SciDev.Net

Researchers looked at global patterns of antibiotic resistance to assess how best to tackle the problem. They looked at three geographically separated, and culturally and economically distinct countries — China, Kuwait and the US: the theory was that if these very different countries had different patterns of resistance, a country-specific approach could still work: if the patterns were similar, a coordinated international response would be needed.

China had the fastest growing rate of increasing resistance, followed by Kuwait and then the US. The authors note that surveillance data are urgently needed to clarify the scope of the problem. Despite the paucity of data, preliminary data show China is doing worst — resistance of SPN (Streptococcus pneumoniae) to erythromycin is 73 per cent, compared with 23 per cent in Kuwait, and its MRSA levels are at 90 per cent

The authors say that although these countries have different trends at the moment, increasing globalisation means this might not last long. Also needed are better methods of data aggregation and analysis of how resistance is transmitted across national boundaries.

The first of this two-part series looks in detail at how antibiotic resistance affects the treatment of different types of illnesses — those that attack the gut (such as salmonella or cholera) and respiratory system (such as the tuberculosis bacterium), and the bacterium that causes gonorrhoea.  Treating these diseases in developing countries is increasingly difficult because the cheap antibiotics that were once effective are growing to be useful against bacteria that have developed resistance. These changes are pushing up treatment costs in developing countries. Drug-resistant tuberculosis, for example, is more expensive to treat than the non-drug-resistant type.

Free registration is required to view this article.

The second half of this series focuses on action needed to contain antimicrobial resistance. It outlines the risk factors that can lead to resistance emerging and spreading, particularly in developing countries: using poor-quality drugs or inadequate infection control in hospitals, for example. The article outlines strategies to stop the problem getting worse but points out that developing countries differ widely in the state of their healthcare systems and their resources, so a one-size-fits-all model is not useful.

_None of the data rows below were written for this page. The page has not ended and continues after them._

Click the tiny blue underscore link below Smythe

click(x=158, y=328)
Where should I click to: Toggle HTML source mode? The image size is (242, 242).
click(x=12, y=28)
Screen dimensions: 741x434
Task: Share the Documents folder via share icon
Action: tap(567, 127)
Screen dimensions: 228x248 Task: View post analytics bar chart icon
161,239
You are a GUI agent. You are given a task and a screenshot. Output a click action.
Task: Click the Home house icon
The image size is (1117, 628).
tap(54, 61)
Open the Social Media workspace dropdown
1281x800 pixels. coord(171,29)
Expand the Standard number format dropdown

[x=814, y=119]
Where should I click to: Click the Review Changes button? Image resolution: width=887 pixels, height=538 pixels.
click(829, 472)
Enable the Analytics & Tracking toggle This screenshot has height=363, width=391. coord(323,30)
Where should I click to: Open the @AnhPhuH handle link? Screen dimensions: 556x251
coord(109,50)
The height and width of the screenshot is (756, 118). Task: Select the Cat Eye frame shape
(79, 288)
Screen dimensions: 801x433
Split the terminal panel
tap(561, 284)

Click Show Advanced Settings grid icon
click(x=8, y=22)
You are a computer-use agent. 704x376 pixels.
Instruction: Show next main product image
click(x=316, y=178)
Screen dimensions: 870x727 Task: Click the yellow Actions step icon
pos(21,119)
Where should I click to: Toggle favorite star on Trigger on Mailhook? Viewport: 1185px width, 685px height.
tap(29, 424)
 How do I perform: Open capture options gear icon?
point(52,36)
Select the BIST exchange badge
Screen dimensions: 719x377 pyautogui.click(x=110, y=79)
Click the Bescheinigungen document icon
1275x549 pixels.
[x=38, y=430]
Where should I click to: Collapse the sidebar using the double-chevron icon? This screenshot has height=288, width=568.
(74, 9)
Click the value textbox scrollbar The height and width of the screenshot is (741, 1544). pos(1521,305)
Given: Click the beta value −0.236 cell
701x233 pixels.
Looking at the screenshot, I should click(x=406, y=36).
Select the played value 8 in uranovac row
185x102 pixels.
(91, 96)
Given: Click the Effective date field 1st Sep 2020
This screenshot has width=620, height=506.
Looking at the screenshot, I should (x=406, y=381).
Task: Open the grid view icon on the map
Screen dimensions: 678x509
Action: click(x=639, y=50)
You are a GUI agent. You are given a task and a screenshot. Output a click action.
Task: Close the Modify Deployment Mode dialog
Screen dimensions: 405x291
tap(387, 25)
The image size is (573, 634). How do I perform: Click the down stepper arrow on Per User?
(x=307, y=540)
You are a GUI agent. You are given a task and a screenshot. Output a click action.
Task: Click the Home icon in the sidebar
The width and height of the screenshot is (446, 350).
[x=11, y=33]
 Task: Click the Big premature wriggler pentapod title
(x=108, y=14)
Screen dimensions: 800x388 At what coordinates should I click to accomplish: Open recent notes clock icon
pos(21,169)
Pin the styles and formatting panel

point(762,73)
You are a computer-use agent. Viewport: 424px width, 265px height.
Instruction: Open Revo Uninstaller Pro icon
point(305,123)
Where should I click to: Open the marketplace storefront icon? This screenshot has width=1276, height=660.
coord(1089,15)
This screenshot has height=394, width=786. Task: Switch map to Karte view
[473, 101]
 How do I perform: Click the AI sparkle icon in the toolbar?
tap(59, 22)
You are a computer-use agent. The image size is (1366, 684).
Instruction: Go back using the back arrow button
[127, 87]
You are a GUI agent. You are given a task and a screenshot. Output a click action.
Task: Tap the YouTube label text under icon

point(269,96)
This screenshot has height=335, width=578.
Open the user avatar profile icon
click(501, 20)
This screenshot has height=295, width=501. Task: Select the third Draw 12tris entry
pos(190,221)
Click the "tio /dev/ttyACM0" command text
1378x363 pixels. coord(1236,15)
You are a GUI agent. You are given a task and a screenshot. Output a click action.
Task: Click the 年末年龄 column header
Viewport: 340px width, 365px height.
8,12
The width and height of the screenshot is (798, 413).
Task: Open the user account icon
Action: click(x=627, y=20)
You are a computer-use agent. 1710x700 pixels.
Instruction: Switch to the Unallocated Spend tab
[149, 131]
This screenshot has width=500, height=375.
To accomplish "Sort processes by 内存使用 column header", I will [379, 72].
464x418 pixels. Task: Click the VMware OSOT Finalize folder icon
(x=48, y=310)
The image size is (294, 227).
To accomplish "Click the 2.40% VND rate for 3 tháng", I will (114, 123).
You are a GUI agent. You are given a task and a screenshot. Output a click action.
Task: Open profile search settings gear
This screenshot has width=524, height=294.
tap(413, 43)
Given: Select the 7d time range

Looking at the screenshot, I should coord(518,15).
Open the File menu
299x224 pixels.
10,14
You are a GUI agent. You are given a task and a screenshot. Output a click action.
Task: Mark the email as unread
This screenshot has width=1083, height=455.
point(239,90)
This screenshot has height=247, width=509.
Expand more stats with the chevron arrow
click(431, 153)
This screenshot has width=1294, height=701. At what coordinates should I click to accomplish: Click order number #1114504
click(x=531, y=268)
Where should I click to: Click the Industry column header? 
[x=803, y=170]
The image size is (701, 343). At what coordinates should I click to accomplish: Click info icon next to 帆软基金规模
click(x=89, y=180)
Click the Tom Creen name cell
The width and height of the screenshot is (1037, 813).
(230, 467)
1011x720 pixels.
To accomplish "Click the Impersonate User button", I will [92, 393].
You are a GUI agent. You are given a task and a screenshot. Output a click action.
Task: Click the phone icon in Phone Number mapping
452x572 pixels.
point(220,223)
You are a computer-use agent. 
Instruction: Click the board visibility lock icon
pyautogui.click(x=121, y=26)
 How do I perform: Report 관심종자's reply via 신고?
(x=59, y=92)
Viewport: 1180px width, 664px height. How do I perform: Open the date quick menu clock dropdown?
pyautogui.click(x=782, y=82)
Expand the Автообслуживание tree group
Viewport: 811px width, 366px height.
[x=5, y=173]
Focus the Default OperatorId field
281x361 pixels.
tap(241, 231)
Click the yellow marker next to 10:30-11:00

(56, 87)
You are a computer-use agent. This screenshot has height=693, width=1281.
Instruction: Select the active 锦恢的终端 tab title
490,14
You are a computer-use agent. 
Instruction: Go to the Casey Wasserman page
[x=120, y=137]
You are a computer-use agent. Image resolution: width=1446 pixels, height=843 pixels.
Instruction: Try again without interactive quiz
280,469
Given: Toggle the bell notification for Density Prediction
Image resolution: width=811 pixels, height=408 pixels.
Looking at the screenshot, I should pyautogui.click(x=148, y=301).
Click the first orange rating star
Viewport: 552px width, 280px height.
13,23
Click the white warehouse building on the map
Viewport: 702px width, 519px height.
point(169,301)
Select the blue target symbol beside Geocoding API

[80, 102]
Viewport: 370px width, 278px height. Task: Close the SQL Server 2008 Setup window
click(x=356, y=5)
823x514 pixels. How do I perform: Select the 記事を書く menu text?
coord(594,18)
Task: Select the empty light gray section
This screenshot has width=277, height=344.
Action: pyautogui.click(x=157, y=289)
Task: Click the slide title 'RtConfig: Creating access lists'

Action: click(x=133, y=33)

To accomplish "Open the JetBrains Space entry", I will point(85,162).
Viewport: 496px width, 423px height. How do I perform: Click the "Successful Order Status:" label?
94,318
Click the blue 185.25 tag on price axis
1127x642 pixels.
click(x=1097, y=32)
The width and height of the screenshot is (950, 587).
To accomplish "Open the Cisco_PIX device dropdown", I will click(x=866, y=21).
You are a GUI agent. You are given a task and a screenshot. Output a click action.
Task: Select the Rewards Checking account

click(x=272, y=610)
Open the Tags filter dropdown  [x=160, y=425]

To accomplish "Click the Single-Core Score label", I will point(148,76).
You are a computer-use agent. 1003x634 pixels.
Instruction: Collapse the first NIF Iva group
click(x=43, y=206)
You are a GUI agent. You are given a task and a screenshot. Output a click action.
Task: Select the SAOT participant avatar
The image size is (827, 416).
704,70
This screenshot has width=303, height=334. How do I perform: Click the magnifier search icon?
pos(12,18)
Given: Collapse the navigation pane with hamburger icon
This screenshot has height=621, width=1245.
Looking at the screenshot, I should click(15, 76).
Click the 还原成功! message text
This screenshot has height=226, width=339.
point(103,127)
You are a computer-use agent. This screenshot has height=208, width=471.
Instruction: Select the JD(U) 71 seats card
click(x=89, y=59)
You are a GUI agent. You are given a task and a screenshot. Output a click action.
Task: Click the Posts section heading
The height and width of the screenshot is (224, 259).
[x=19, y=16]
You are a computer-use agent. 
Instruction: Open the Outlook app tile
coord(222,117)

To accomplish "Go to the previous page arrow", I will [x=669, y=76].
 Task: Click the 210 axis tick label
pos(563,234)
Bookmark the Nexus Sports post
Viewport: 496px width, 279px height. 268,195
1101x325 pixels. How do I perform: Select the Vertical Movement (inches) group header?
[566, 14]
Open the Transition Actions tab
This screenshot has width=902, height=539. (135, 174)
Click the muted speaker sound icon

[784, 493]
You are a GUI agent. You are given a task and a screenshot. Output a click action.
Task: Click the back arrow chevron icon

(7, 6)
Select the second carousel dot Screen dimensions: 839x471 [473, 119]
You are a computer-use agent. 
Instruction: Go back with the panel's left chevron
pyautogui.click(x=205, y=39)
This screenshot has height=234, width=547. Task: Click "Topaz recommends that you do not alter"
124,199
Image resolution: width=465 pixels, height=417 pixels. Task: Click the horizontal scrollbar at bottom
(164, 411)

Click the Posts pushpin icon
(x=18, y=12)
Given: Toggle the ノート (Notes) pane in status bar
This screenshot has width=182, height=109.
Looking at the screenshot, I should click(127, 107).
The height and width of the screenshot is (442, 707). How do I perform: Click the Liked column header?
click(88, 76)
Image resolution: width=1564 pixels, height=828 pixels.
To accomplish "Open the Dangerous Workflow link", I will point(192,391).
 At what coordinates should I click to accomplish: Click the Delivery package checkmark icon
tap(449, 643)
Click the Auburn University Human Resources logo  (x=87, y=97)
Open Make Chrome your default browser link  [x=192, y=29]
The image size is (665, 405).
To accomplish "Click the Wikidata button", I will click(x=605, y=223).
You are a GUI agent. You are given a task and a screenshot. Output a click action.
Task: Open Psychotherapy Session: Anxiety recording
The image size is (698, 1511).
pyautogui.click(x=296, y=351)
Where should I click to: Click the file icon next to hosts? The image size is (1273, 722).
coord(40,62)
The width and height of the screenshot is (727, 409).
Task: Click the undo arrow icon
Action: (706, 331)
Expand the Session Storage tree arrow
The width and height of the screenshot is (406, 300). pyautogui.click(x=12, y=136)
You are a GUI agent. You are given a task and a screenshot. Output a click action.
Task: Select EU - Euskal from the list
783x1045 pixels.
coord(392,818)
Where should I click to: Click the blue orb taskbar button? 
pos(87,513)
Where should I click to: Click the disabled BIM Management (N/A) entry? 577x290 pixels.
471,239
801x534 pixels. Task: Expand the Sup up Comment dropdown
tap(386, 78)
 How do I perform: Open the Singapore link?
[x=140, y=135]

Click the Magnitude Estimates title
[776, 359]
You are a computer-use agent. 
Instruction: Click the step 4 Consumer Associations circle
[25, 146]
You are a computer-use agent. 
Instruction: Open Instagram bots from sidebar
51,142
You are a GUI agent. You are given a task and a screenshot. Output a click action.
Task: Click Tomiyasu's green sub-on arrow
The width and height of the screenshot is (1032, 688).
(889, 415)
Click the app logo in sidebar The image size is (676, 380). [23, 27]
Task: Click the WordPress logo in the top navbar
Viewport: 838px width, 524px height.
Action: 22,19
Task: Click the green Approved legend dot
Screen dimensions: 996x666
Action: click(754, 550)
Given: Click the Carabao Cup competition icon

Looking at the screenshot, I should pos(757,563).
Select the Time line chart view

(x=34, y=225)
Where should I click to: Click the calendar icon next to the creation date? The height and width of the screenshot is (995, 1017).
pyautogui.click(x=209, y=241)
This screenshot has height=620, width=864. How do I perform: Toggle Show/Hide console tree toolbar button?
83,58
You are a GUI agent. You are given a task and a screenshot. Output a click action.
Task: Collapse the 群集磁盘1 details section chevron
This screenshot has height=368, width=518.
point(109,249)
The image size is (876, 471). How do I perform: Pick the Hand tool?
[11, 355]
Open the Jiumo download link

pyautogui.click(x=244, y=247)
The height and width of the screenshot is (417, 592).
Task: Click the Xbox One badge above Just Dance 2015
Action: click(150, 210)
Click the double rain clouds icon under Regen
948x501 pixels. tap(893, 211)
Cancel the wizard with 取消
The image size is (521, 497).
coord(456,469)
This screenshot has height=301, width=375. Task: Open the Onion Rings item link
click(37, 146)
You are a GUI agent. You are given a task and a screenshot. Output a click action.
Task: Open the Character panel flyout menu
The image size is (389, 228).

The authors emphasise the importance of education of the public and of medical practitioners because otherwise the only information available to most healthcare professionals is from pharmaceutical companies that may not fit government or local priorities. In developing countries, unsanctioned providers are a particular problem because they might give people counterfeit or substandard antibiotics that can fuel resistance.

Free registration is required to view this article.

Good prescribing practices are important in tackling antibiotic resistance, and diagnostics are key to ensuring good practice. Knowing who not to treat is as important as knowing who to treat. The article reports on analyses by the Global Health Diagnostic Forum of the Bill & Melinda Gates Foundation to assess how many lives could be saved by better diagnostics for six major illnesses, including malaria and tuberculosis. The researchers assessed the technical issues associated with implementing the diagnostic tests in developing countries for three classes of laboratory infrastructure — none, minimal, or moderate to advanced.

They found that for acute lower respiratory infections, syphilis, gonorrhoea, chlamydia and TB, outcomes could be much improved if tests were sent to sites with minimal or no laboratory infrastructure. In these types of settings, the practicality of obtaining a specimen is important. For example, obtaining a blood sample correctly to test HIV viral load is almost impossible where there are no laboratory facilities. Using sputum to test for TB has similar issues because of the impracticability of the sample medium. Thus, new biomarkers might be needed to test for diseases with specimens different from those currently used. Combination tests that look for a range of infectious organisms in one sample would be useful in resource-poor settings.

The researchers also highlight the importance of taking into account cultural and social sensitivities when designing interventions – blood sampling is not always accepted in some regions of the world, for example.